Level of Sophistication: This is a beginning level continuing education program.


ADA accommodations available upon request: Requests required at least 14 days prior to course start.

Continuing Education: 

6 CEs for Counselors, Psychologists & Social Workers


CounselorsCPPNJ has been approved by NBCC as an Approved Continuing Education   Provider, ACEP No. 6863. Programs that do not qualify for NBCC credit are clearly identified.
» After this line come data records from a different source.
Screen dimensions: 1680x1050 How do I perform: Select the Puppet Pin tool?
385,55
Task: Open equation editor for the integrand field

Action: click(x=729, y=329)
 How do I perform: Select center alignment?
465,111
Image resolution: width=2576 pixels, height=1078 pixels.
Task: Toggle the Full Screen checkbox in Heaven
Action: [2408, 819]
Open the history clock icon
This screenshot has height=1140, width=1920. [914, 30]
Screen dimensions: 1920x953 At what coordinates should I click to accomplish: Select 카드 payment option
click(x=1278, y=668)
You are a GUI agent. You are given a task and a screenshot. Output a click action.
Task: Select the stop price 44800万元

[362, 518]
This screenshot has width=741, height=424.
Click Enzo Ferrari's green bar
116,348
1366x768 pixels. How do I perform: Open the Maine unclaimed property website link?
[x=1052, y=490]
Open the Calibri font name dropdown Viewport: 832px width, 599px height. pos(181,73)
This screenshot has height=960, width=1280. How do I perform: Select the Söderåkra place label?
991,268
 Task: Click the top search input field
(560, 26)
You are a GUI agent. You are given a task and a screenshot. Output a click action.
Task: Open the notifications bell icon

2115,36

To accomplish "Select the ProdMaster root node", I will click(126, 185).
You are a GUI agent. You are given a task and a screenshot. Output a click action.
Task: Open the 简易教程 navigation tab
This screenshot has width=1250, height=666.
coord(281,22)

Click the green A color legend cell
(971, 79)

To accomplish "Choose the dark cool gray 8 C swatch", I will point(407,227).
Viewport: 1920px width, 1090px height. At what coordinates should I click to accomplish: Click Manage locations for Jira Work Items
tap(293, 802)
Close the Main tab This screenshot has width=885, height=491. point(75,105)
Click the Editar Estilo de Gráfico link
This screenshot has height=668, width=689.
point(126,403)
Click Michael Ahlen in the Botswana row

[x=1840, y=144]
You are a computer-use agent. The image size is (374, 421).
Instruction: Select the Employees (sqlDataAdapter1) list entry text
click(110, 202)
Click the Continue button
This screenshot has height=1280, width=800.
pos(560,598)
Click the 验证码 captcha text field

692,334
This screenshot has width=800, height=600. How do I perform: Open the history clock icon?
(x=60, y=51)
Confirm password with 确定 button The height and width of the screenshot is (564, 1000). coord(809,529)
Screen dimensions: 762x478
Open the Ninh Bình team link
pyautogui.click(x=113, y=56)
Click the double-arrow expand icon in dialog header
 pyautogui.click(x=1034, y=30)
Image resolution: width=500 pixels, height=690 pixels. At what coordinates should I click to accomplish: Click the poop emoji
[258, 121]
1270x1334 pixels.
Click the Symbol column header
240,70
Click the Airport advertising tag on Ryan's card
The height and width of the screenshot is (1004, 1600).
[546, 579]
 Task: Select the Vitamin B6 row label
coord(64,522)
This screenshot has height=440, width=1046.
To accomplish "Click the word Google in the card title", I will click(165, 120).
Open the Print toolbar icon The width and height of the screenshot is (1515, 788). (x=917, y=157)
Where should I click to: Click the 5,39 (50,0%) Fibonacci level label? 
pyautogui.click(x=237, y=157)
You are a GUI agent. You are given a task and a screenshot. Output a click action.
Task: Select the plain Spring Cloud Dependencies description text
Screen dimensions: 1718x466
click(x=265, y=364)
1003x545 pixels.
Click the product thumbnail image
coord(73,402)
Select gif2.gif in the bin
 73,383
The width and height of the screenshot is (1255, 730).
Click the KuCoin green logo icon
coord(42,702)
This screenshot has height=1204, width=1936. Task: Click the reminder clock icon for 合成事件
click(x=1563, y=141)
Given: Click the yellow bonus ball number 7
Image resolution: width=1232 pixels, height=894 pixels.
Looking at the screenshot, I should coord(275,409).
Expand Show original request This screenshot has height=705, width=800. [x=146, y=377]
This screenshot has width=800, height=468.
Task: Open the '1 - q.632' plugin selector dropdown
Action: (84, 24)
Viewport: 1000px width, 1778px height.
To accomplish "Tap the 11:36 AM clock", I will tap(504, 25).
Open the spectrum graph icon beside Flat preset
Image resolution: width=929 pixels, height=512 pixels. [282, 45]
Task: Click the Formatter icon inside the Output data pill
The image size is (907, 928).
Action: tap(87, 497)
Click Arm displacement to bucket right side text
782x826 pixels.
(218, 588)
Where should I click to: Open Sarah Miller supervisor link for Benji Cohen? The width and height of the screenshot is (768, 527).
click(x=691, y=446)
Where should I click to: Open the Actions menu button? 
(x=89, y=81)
CPPNJ is solely responsible for all aspects of the programs.


Psychologists:  CPPNJ is approved by the American Psychological Association to sponsor continuing education for psychologists. CPPNJ maintains responsibility for this program and its contents. 

 

NY Psychologists: Center for Psychotherapy and Psychoanalysis of New Jersey is recognized by the New York State Education Department’s State Board for Psychology as an approved provider of continuing education for licensed psychologists #PSY-0165. 


NY Social Workers: Center for Psychotherapy and Psychoanalysis of New Jersey is recognized by the New York State Education Department's State Board for Social Work as an approved provider of continuing education for licensed social workers #SW-0757.


The New Jersey Board of Social Work Examiners, and other state boards, recognize CEs approved by the New York State Education Department.


Course Fee: $50

Course Refund Policy: Up to one month before a course starts there will be a full course refund less a $50 administrative fee. Less than one month before a course starts there will be a $50 administrative fee and the payment will be applied to a future course. Once a class starts, there will be no refunds. Extraordinary circumstances will be reviewed on an individual basis.


There is no potential conflict of interest and/or commercial support for this CE event.